宋落落惊呼一声,一下子退开一步,又羞又愤的捂住了自己隐隐作痛的耳朵。
“你干嘛呀!”
南寒溪眉眼带笑,表情活像一只偷腥成功的小野猫。
“等着落落唤我南溪。”
“你若不唤,我便继续咬。”
宋落落见南寒溪当真靠了过来,不由得连忙抬手捂住了自己的双耳。
“寒……”
或许是因为昏迷前后南寒溪对自己的态度反差太大了,令宋落落多多少少有些反应不过来。
这“寒溪”二字活像灌了铅,实在羞的说不出口。
南寒溪见此,再次朝着宋落落靠近着。
宋落落生怕他又咬自己耳朵,情急之下声音也拔高了一个度。
“寒溪!”
这两个字说出口的瞬间,南寒溪的笑容便变得灿烂起来。
他揉了揉宋落落发脑袋,笑着开口:“这才乖。

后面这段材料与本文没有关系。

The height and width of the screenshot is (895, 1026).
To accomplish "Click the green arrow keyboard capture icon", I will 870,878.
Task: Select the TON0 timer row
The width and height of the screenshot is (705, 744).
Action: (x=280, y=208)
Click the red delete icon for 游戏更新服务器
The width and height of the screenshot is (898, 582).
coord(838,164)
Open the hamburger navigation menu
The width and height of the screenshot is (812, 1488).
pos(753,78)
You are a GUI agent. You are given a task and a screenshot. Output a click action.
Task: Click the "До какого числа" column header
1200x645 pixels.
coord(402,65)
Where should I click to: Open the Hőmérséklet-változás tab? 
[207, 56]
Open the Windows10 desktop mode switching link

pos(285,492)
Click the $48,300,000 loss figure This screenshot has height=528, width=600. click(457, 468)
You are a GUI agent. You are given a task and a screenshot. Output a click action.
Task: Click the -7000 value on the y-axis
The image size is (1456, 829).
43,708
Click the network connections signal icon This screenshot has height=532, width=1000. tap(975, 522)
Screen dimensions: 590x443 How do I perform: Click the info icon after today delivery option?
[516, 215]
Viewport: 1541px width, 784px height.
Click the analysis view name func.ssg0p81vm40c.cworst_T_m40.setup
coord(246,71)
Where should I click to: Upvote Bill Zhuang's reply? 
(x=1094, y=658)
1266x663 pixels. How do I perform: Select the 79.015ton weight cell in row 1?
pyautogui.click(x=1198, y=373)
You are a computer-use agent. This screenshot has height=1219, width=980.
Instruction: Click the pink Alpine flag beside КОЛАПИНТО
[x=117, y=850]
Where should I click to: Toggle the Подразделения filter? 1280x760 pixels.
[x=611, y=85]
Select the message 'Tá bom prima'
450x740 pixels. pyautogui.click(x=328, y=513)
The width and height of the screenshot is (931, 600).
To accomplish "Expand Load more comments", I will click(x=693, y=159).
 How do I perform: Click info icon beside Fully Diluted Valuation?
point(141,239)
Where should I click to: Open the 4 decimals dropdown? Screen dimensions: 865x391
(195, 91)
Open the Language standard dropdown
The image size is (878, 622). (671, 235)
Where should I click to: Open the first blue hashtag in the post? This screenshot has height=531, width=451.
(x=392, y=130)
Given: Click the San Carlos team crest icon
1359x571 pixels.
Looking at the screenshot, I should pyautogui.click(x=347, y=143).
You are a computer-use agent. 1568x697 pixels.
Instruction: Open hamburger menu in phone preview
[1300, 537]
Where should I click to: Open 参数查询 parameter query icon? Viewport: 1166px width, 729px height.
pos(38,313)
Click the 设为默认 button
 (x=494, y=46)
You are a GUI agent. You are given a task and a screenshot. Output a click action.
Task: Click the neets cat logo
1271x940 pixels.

”
话毕,南寒溪便开始继续处理起了那只拔了毛的山鸡。
宋落落双手抚脸,只觉得自己羞涩的不敢和南寒溪对视了。
见他去处理那只鸡,不由得心中松了一口气。
却也不知为何,心头围绕着一股淡不可察的失落。
她见南寒溪很是熟稔的用尖利的石片给山鸡去着毛,登时觉得惊讶。
宋落落以为南寒溪作为大齐国唯一的淮安王世子,该是含着金汤匙出生。
在生活方面,也该是衣来伸手,饭来张口的那种。
倒是不承想,堂堂淮安王世子,竟然有着如此熟练的拔毛动作,还一系列动作下来行云流水,半点没有磨蹭与拖沓。
着实让人觉得赏心悦目。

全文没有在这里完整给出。